Scientific classification
- Kingdom: Animalia
- Phylum: Chordata
- Class: Amphibia
- Order: Anura
- Family: Microhylidae
- Genus: Elachistocleis
- Species: E. pearsei
- Binomial name: Elachistocleis pearsei (Ruthven, 1914)
- Synonyms: Hypopachus pearsei Ruthven, 1914 ; Relictivomer pearsei (Ruthven, 1914) ; Engystoma pearsei (Ruthven, 1914) ;

= Elachistocleis pearsei =

- Authority: (Ruthven, 1914)
- Conservation status: LC

Species of amphibian

Elachistocleis pearsei (common name: Colombian plump frog) is a species of frog in the family Microhylidae. It is found in the Pacific versant of western Costa Rica, Panama, Caribbean lowlands of Colombia and into the Magdalena River Valley, and in northwest Venezuela.
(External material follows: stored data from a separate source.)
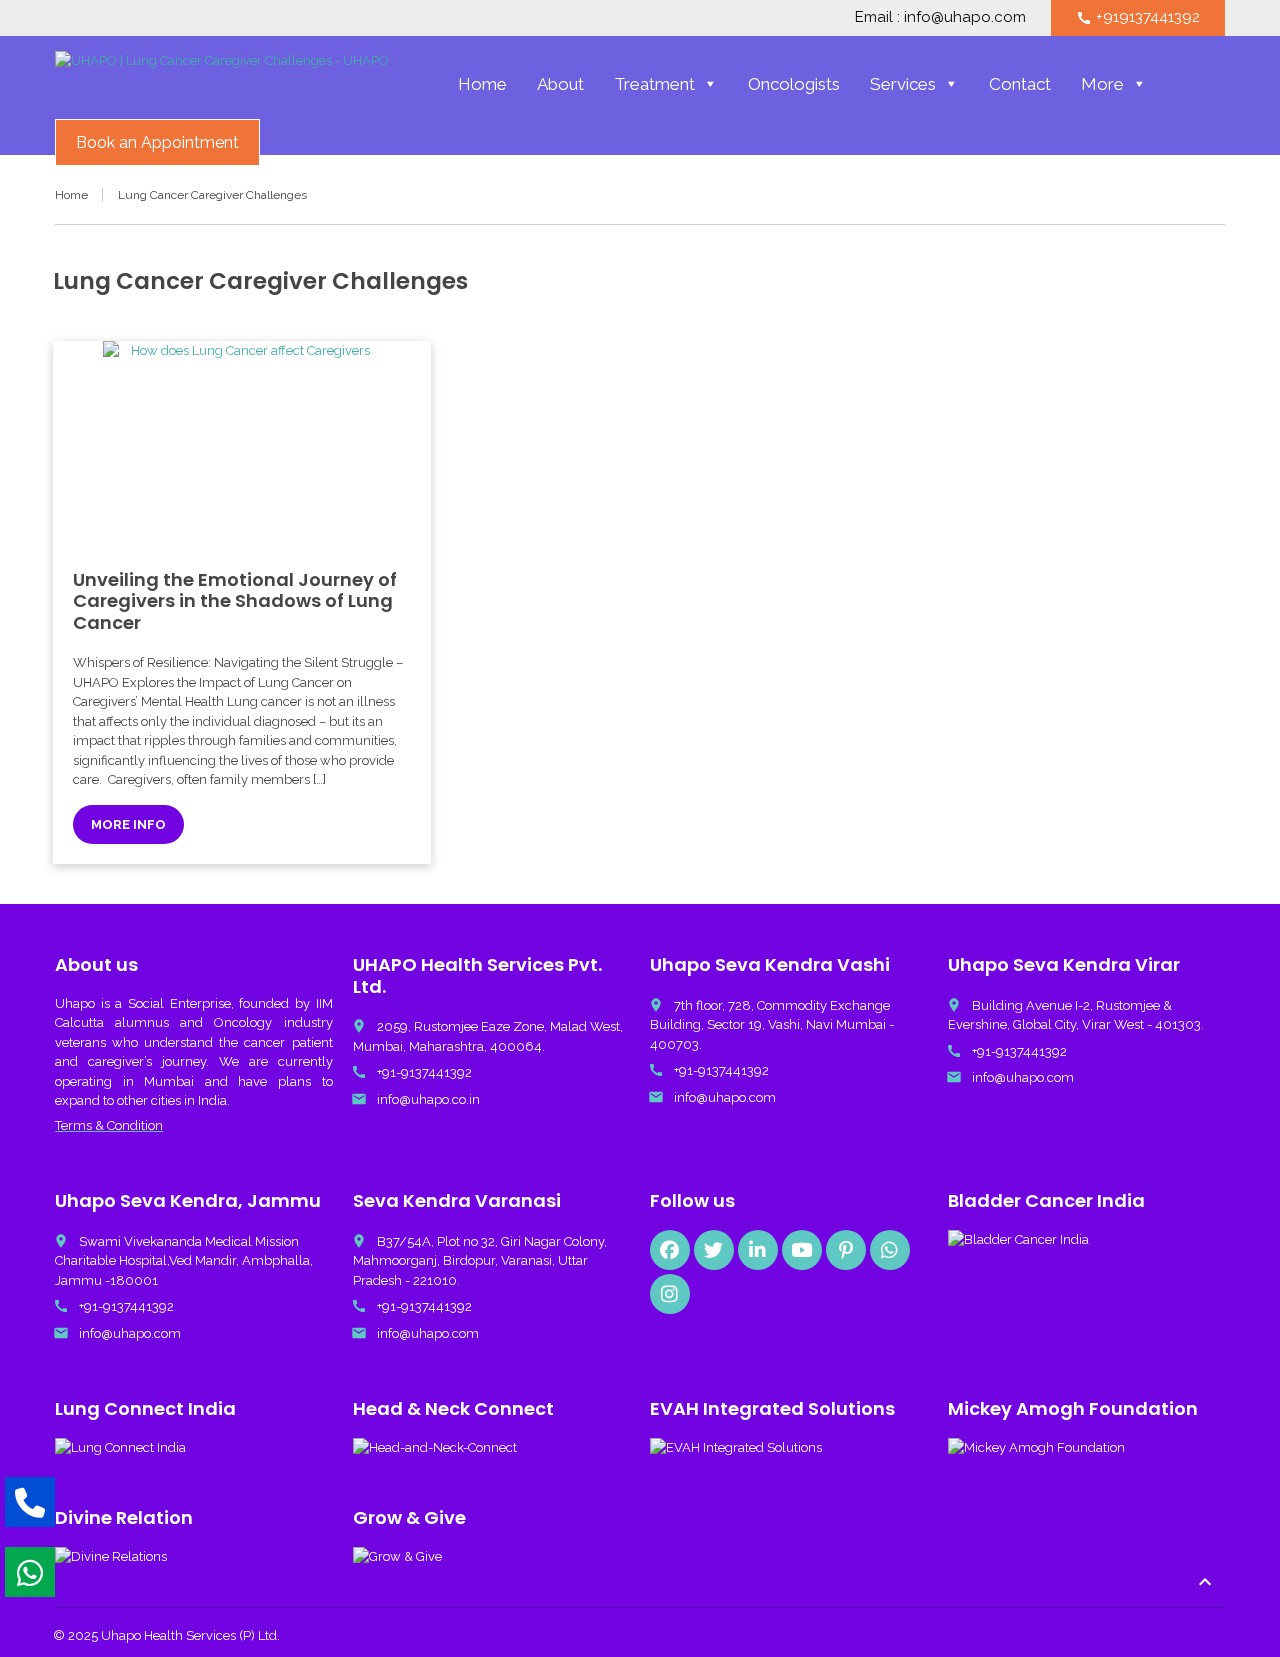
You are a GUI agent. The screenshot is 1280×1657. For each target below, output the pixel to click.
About (560, 84)
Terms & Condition (109, 1125)
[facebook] (670, 1250)
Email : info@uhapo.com (940, 17)
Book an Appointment (157, 142)
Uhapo (75, 1003)
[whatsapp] (890, 1250)
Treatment (654, 84)
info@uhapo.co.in (428, 1099)
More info (128, 824)
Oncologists (794, 84)
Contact (1020, 84)
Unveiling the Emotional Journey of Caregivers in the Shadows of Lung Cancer (235, 601)
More (1102, 84)
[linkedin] (758, 1250)
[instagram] (670, 1294)
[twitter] (714, 1250)
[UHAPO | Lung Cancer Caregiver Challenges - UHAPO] (222, 86)
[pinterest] (846, 1250)
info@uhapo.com (725, 1097)
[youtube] (802, 1250)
Elachistocleis pearsei was until 2012 considered to form monotypic genus Relictivomer, but in molecular phylogeny Elachistocleis pearsei is nested within other Elachistocleis, leading to resurrection of name Elachistocleis pearsei.
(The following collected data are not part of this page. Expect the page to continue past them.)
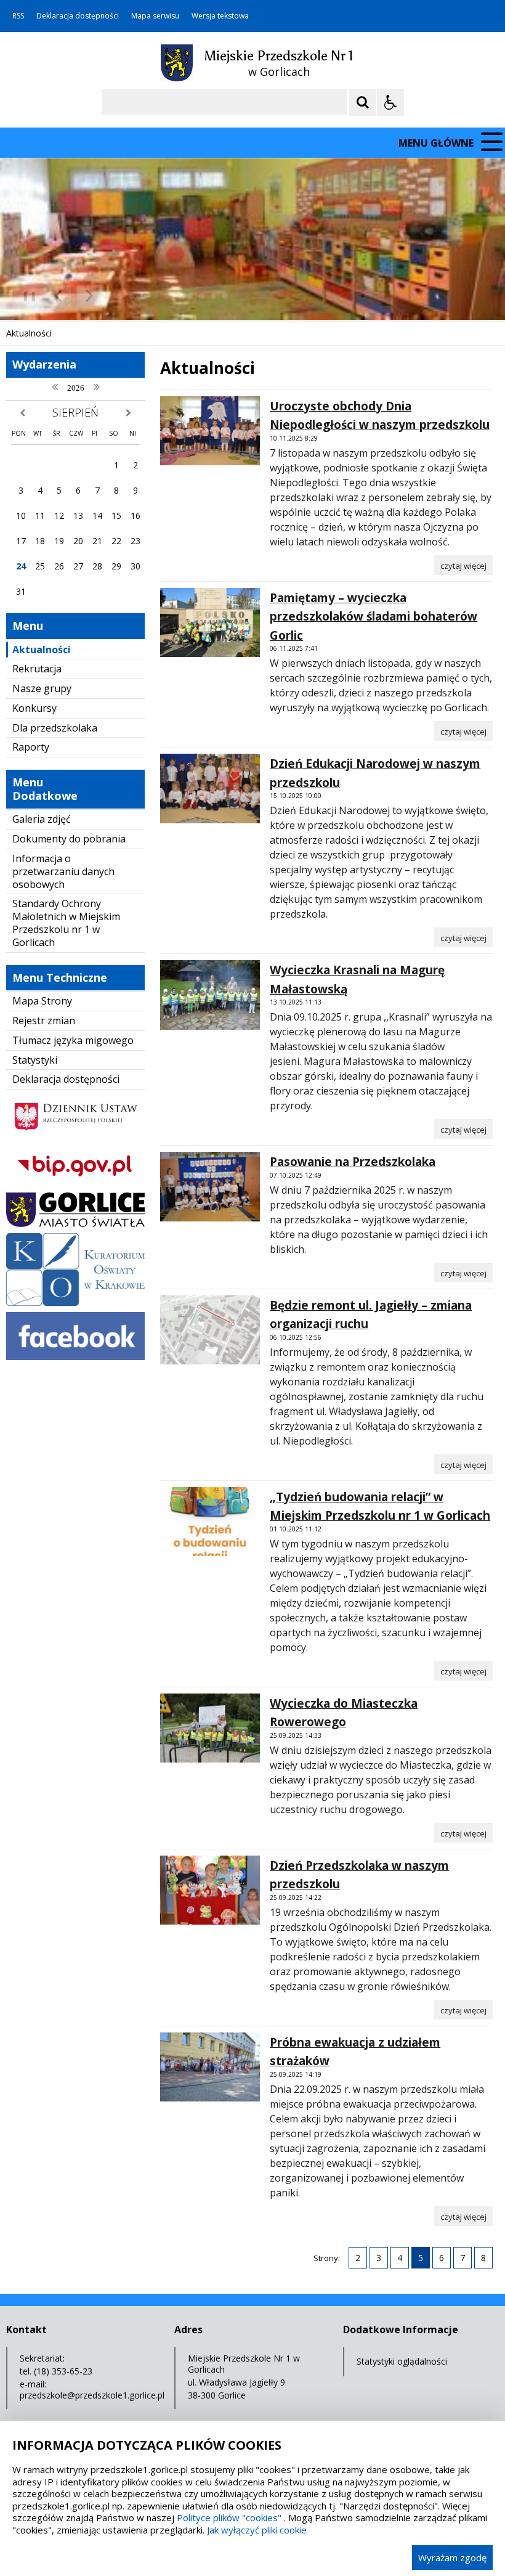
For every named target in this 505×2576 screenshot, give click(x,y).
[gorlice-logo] (75, 1223)
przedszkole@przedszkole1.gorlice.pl (92, 2395)
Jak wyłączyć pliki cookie (257, 2530)
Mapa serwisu (155, 16)
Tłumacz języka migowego (73, 1040)
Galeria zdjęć (41, 819)
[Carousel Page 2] (131, 296)
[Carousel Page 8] (201, 296)
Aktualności (41, 649)
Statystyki (34, 1060)
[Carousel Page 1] (120, 296)
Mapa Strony (42, 1001)
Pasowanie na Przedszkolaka (352, 1162)
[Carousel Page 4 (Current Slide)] (155, 296)
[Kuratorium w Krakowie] (75, 1302)
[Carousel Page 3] (143, 296)
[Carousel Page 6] (178, 296)
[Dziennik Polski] (75, 1134)
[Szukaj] (362, 102)
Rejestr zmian (43, 1020)
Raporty (30, 747)
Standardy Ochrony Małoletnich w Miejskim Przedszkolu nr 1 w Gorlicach (66, 922)
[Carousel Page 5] (166, 296)
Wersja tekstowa (220, 16)
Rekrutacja (37, 668)
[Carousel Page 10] (225, 296)
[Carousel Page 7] (190, 296)
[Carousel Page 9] (213, 296)
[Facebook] (75, 1356)
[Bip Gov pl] (75, 1183)
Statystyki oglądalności (402, 2361)
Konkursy (34, 708)
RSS (18, 16)
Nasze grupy (41, 688)
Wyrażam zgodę (452, 2557)
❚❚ (25, 295)
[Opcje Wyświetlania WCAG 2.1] (390, 102)
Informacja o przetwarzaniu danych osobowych (63, 871)
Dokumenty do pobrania (69, 839)
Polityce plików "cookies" (229, 2517)
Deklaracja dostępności (77, 16)
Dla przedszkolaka (54, 728)
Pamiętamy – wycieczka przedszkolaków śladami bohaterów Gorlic (373, 616)
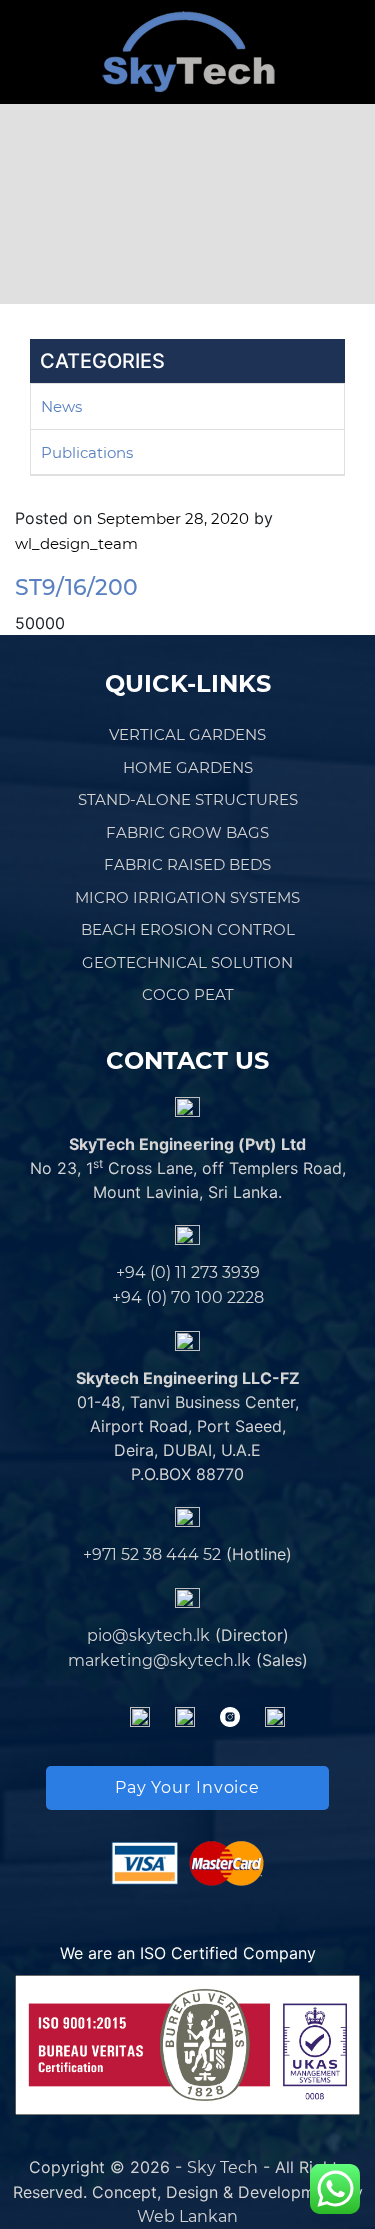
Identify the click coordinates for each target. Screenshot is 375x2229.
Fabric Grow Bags (187, 832)
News (61, 406)
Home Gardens (188, 767)
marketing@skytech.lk (159, 1660)
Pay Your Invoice (187, 1787)
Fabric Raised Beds (187, 864)
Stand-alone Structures (188, 799)
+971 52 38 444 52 (152, 1554)
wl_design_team (76, 543)
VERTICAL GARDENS (187, 734)
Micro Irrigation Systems (187, 897)
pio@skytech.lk (148, 1635)
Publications (87, 452)
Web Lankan (187, 2216)
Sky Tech (222, 2167)
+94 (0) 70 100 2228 (188, 1297)
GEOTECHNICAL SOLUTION (187, 962)
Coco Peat (188, 994)
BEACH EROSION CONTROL (188, 929)
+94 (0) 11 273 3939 (188, 1272)
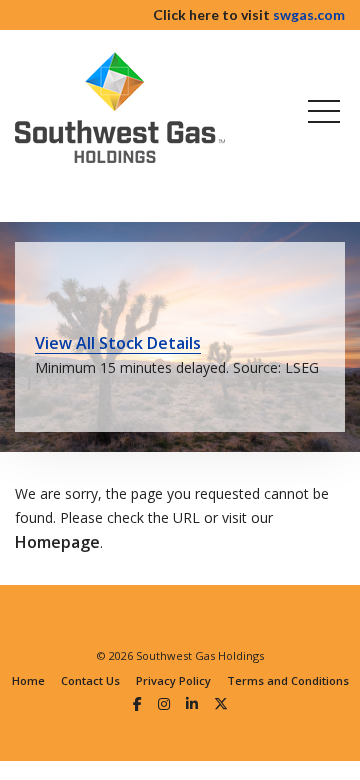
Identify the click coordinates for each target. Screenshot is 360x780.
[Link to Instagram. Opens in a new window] (164, 703)
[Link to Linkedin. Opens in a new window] (192, 703)
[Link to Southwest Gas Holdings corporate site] (120, 107)
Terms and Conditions (288, 680)
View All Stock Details (118, 343)
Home (28, 680)
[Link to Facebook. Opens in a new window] (137, 703)
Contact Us (90, 680)
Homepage (57, 542)
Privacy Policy (173, 680)
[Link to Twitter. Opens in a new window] (221, 703)
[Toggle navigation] (320, 111)
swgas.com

Elachistocleis pearsei is a nocturnal and fossorial lowland frog occurring at elevations less than 750 m. Its range extends from lowland dry forests to premontane rain/wet forests. Breeding takes place in temporary and permanent pools after the rains. It probably is locally impacted by habitat loss.

==Etymology==
The specific name pearsei honors Arthur Sperry Pearse, an American zoologist.